State Department opposed sending Hondurans home: Senate Democrat

U.S. diplomats tried to persuade President Trump’s administration not to revoke the emergency legal status granted in 1999 to thousands of Honduran nationals, according to a top Senate Democrat.

Homeland Security Secretary Kirstjen Nielsen announced that she would not renew the Temporary Protected Status that has allowed 57,000 people to remain in the United States legally in the two decades since a major hurricane. The Trump team believes the program has been stretched beyond its legal basis, turning an emergency shelter into a de facto permanent residency.
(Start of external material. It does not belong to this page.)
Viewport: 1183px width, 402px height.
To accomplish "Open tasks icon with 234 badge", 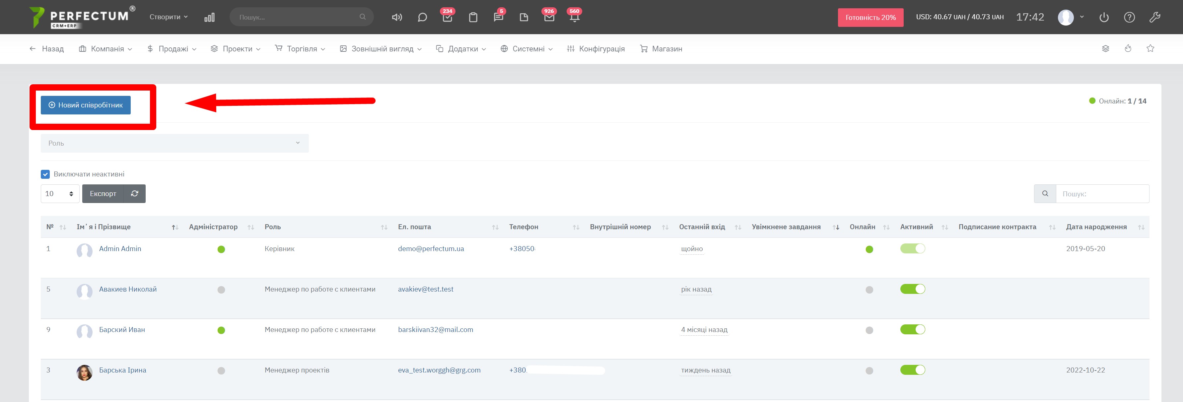I will (447, 17).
But that’s a much-debated position, even within the government.

“This latest DHS decision is contrary to what our diplomats on the ground in Honduras have recommended,” Maryland Sen. Ben Cardin, one of the top Democrats on the Foreign Relations Committee, said Friday afternoon. “I have seen documentation indicating U.S. Embassy Tegucigalpa recommended to the State Department and the Department of Homeland Security that the Administration renew, not cancel, TPS for Honduran nationals in the U.S.”

Honduran officials lobbied to have the status renewed, including at a high-profile event on how to stabilize Central America.
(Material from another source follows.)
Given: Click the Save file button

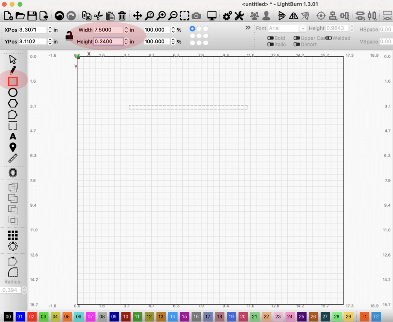Looking at the screenshot, I should [32, 16].
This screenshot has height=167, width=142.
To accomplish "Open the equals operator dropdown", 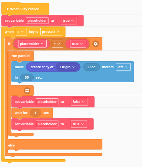I will click(x=57, y=44).
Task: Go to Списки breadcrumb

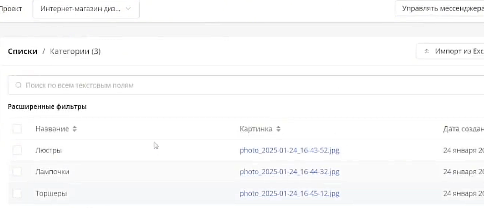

“These are people who are the best immigrants that you can have in this country,” Honduran President Juan Orlando Hernandez said at a June 2017 diplomatic summit in Miami. “These are people who are working or paying their taxes and we hope that when the time comes, they follow this process in the U.S., that we will have the opportunity to have a renewal of the TPS or some way to have our countrymen continue to live in this country.”

The $4 billion sent home by the 57,000 Honduran nationals is equal to about one-fifth of the Central American nation’s economy. That’s a substantial figure for a government under pressure to increase infrastructure spending and crack down on crime in a country with one of the highest murder rates in the world.

“It is a willful disengagement from reality to believe that Honduras can safely absorb tens of thousands of new residents,” Cardin said. “In fact, doing so would only provide an influx of new targets for the country’s criminals. It is squarely in the U.S. national security interest to help secure, not further destabilize, countries in Central America.”

Trump’s team has argued that the continuous renewal of TPS stretches the program beyond it’s legal basis. “I have a law that I am supposed to enforce and I think the members of Congress who are interested in this, and there are a lot of them, should probably sit down and talk about it and come up with some legislation to fix it,” former DHS Secretary John Kelly, who now serves as White House chief of staff, told the Miami Herald in June. “I think it’s on them.”

Cardin has proposed legislation that would allow about 300,000 TPS holders, hailing from 10 countries, to apply for permanent legal residency. “These individuals have lived here for decades, contribute to our economy, and many have American citizen children,” he said. “It’s the right thing to do.”